Yesterday

I was very gentle with myself yesterday.  I worked hard to not let myself "go there" (anywhere dark).  When flashbacks or angry thoughts or deep sadness tried to seep in, I literally forced it all out of my mind.  Ted really took care of me.  He woke up and got us bagels and coffee and gave me a really sweet card.  Then, we sat outside and had breakfast at our brand new patio table.  Did I even mention that Ted got this BEAUTIFUL table for more than 75% off?  Honestly, I think this is my new favorite piece of furniture ever.  It seats eight.  Eventually we may have eight people over again.  It could happen.


I spent the rest of the day doing stuff for my babies: working on my art projects and photo albums.  We watched movies and just hung out on our new couch!

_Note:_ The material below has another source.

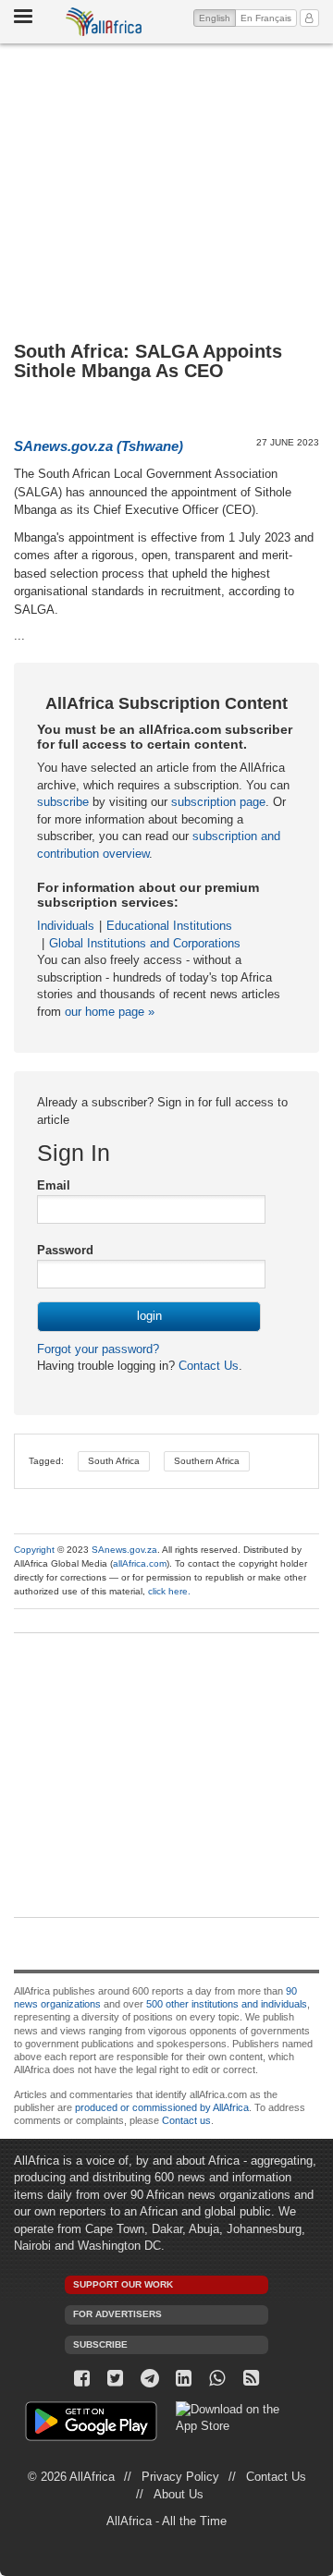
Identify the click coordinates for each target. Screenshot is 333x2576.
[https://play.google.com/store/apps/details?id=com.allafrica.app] (91, 2424)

I got lots of nice emails and text messages from friends - no "Happy Mothers Day"s, just lots of "Thinking about you"s.  Really nice.  Thank you.  I am repeating a new mantra to myself...thinking that if I say it enough, maybe I will just accept it instead of agonizing about it all of the time.  "Maxie and I will be together again and then we will have all of eternity to love and play with each other".  Is that how people build faith?  If you just repeat it and want it, does it become your truth?  I hope so.  There is nothing I want more.  I am thrilled that I got through the first of my lifetime of Mothers Days without Max.

2 comments

Susan Ireland said...

The next one was easier for me - I hope it will be for you too. You did well to be gentle with yourself.

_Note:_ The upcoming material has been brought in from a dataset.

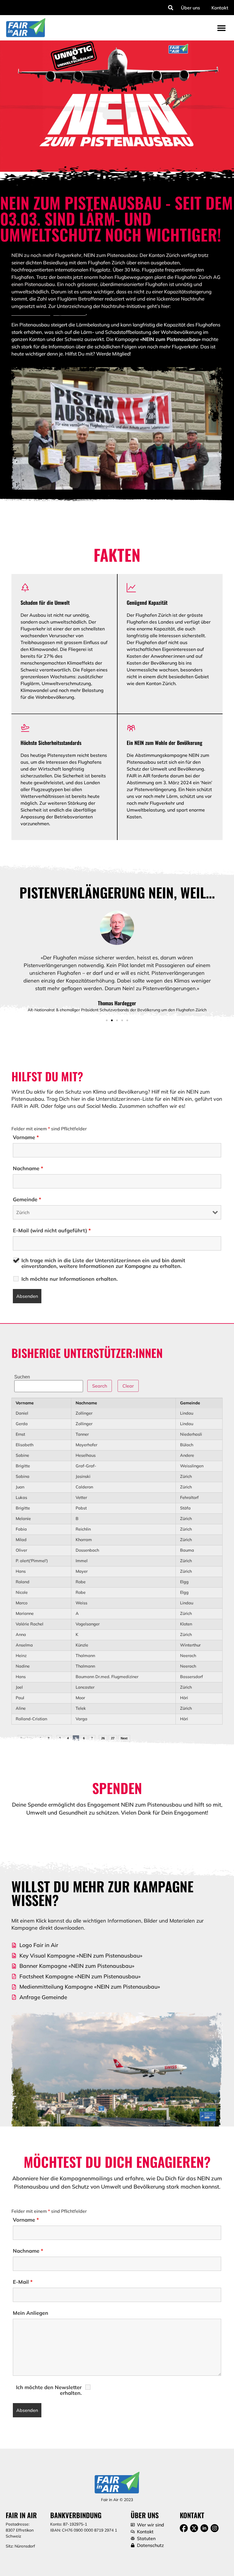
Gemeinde (27, 1199)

I also wasn't able to entertain after Catherine died. Madeleine's Christening is the first time I've really got back on that particular horse - that would be just over 2 years after Catherine died. It doesn't matter as long as you get there - just take your time.

Love the sofa and the table. If we had a patio table though, there would be one day a year it would be warm enough to use it - so I am envious of your weather too!

jkbrumbaugh@gmail.com said...

I was thinking about you and Maxie. I honestly have to I pictured myself with Jayden. I remember how much I love to hold him and look at him. And yes I cry and cry but I have to have the hope that we will be together that this was not the original plan to loose our babies. And the one day in the future I will hold him and look at him again.